CHEERP=/opt/cheerp/bin/clang
CLANG=gcc
V8=v8

$CLANG random.c -O3 -o random.o
$CHEERP -target cheerp-wasm random.c -O3 -o random_cheerp.js 
$V8 random_cheerp.js > cheerp.out
./random.o > clang.out
diff cheerp.out clang.out
hungryzzz commented 2 years ago

Hi, I just investigated futher why this case would produce bugs.
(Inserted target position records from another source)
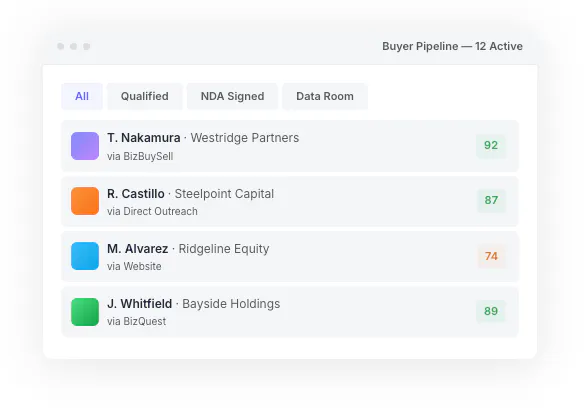Switch to the Qualified tab

144,96
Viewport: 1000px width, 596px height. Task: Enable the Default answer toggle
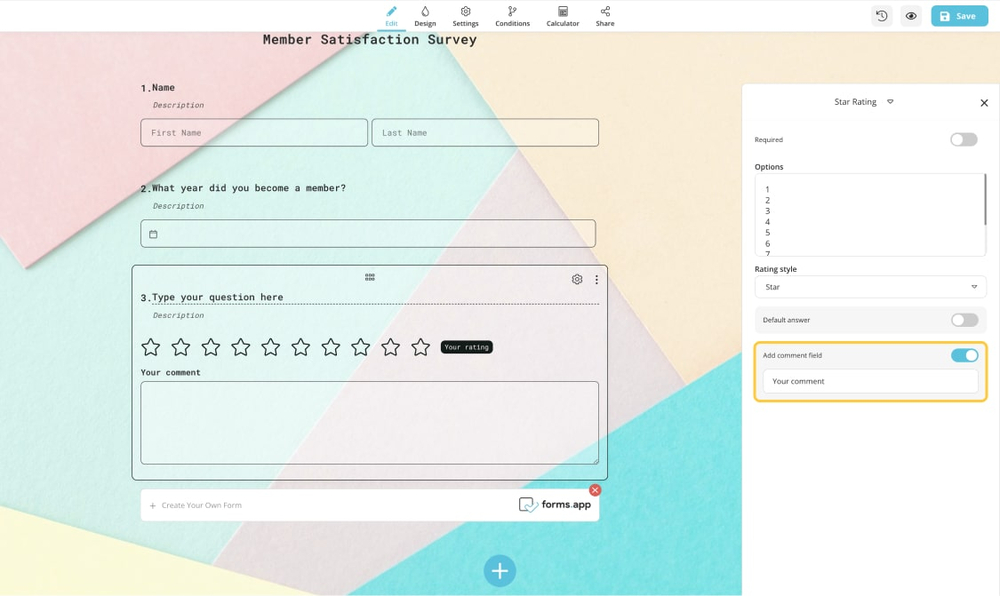point(963,320)
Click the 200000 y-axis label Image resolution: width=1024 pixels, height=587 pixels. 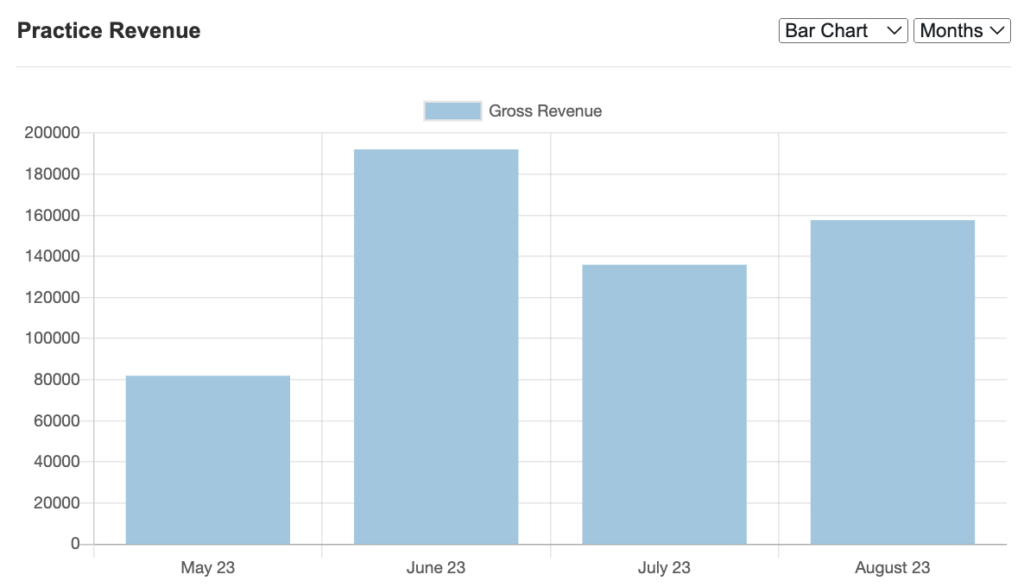[51, 133]
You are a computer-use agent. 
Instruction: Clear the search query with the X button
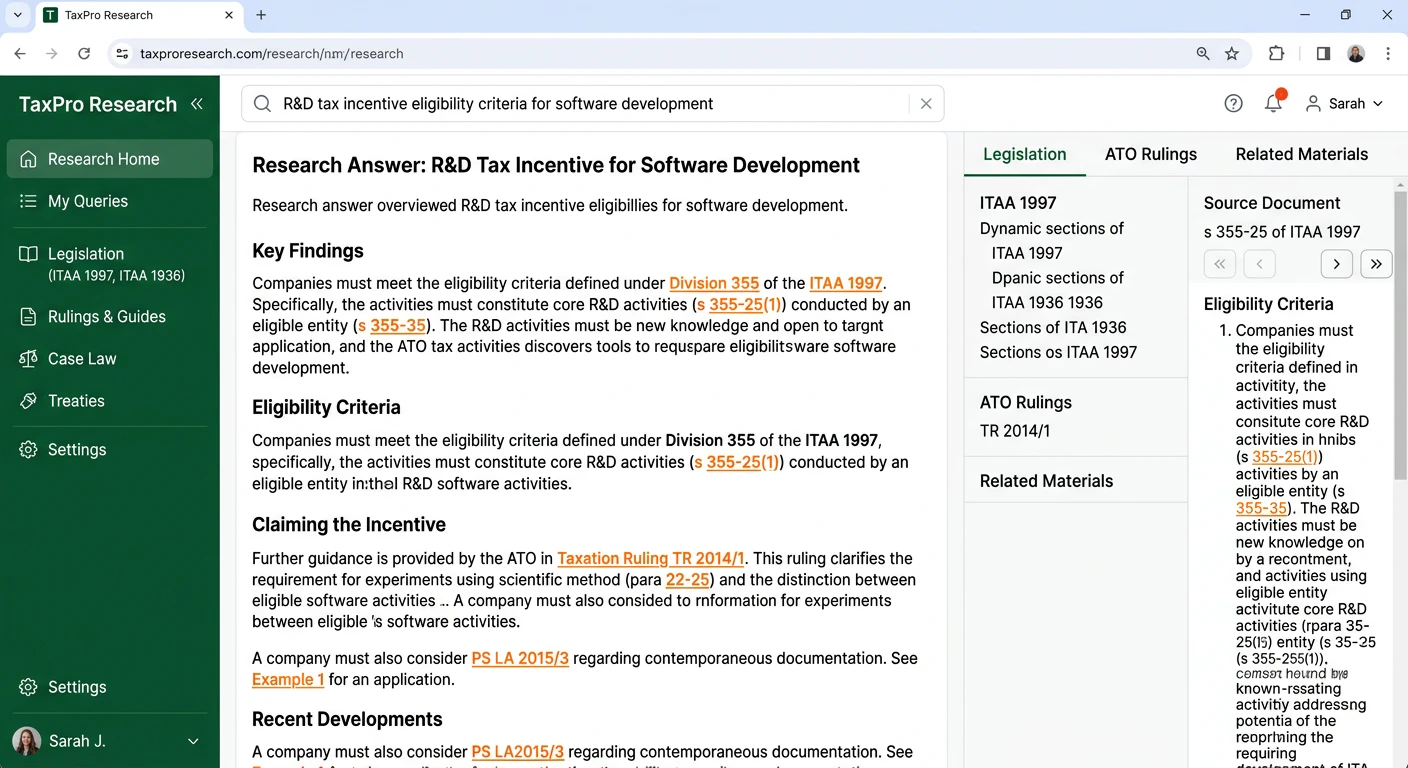tap(926, 103)
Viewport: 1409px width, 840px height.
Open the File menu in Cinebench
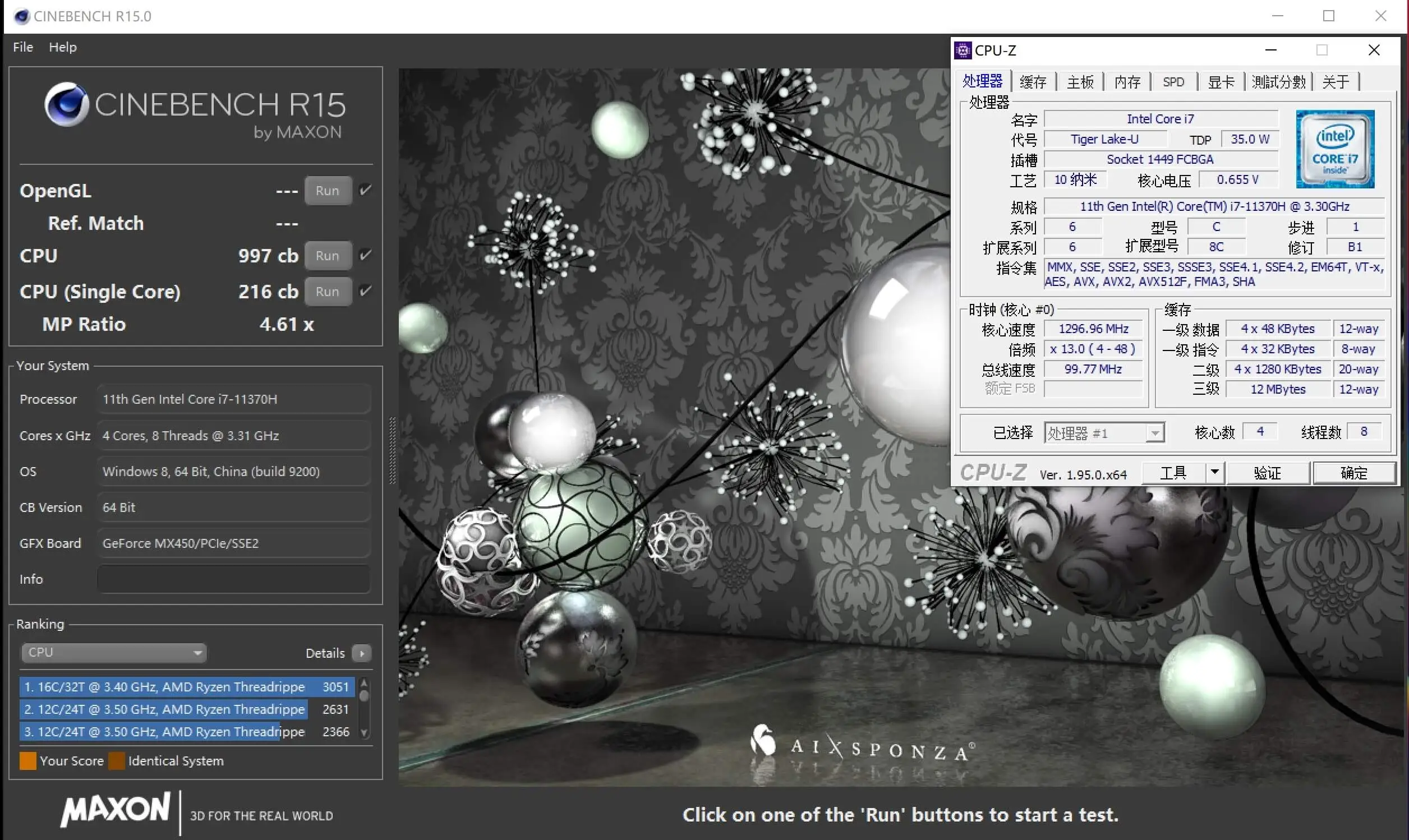21,46
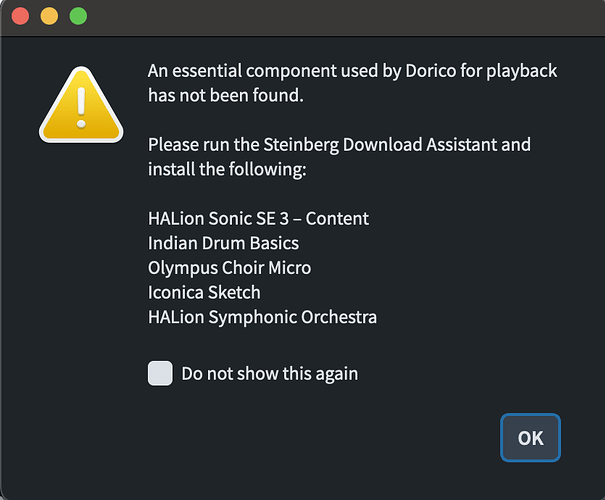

The original bug case is as blow:

#include <stdio.h>
struct a {
  short b;
  unsigned int c;
  int d
};
struct {
  struct a b
} e = {9, 8};
int *f = &e.b.d;
unsigned long g() { *f = 234; }
int main() {
  g();
  printf("%d\n", e.b.c);
}

Firstly, I ran cheerp's components in steps, and got the following LLVM IR before llc(only show a small related part):


%0 = type asmjs directbase %struct._Z1a { i16, i32, i32 }
%struct._Z1a = type asmjs { i16, i32, i32 }
%"struct._Z3$_0" = type asmjs directbase %struct._Z1a { i16, [2 x i8], i32, i32 }

; Function Attrs: mustprogress nofree noinline norecurse nosync nounwind willreturn writeonly
define internal fastcc void @g() unnamed_addr #0 section "asmjs" {
entry:
  store i32 234, i32* getelementptr (%"struct._Z3$_0", %"struct._Z3$_0"* bitcast (%0* @e to %"struct._Z3$_0"*), i32 0, i32 2), align 4
  ret void
}

; Function Attrs: noinline nounwind
define dso_local i32 @main() local_unnamed_addr #1 section "asmjs" {
entry:
  tail call fastcc void @g()
  %0 = load i32, i32* getelementptr (%struct._Z1a, %struct._Z1a* bitcast (%0* @e to %struct._Z1a*), i32 0, i32 1), align 4
  tail call void (i8*, ...) @printf(i8* noundef nonnull undef, i32 %0)
  ret i32 0
}

I found that even though the function g and main update the same structure instance, from LLVM IR it looks like it accesses them in different ways, %"struct._Z3$_0" and %struct._Z1a.

And then, I traced the following command using GDB: llc -march=cheerp -o cheerp_test.js -cheerp-linear-output=wasm -cheerp-secondary-output-file=cheerp_test.wasm -filetype obj test3.bc, and got the following LLVM IR before the CheerpWritePass:

; Function Attrs: mustprogress nofree noinline norecurse nosync nounwind willreturn writeonly
define internal fastcc void @g() unnamed_addr #0 section "asmjs" {
entry:
  %0 = inttoptr i32 1048588 to i32*
  store i32 234, i32* %0, align 4
  ret void
}

; Function Attrs: noinline nounwind
define dso_local i32 @main() local_unnamed_addr #1 section "asmjs" {
entry:
  tail call fastcc void @g()
  %0 = inttoptr i32 1048588 to i32*  ;
  %1 = load i32, i32* %0, align 4  ; %1 = 234
  ; some unrelated IRs are deleted
  tail call void (i8*, ...) @printf(i8* noundef nonnull undef, i32 %1)
  call void @llvm.stackrestore(i8* %2)
  ret i32 0
}

According to the above LLVM IR, I found that the function g and main try to access the same memory (1048588), but they should be different from the source code(e.b.d vs. e.b.c).

And then, I found that in pass createConstantExprLoweringPass -> function visitConstantExpr -> function partialOffset, function g and main compute the same structure partial offset, 4, so finally they access the same memory.

I don't know if the root cause exists in this pass, and I'm confused why is there a problem when using LLVM data structure DataLayout. Hoping for your answer! Thanks!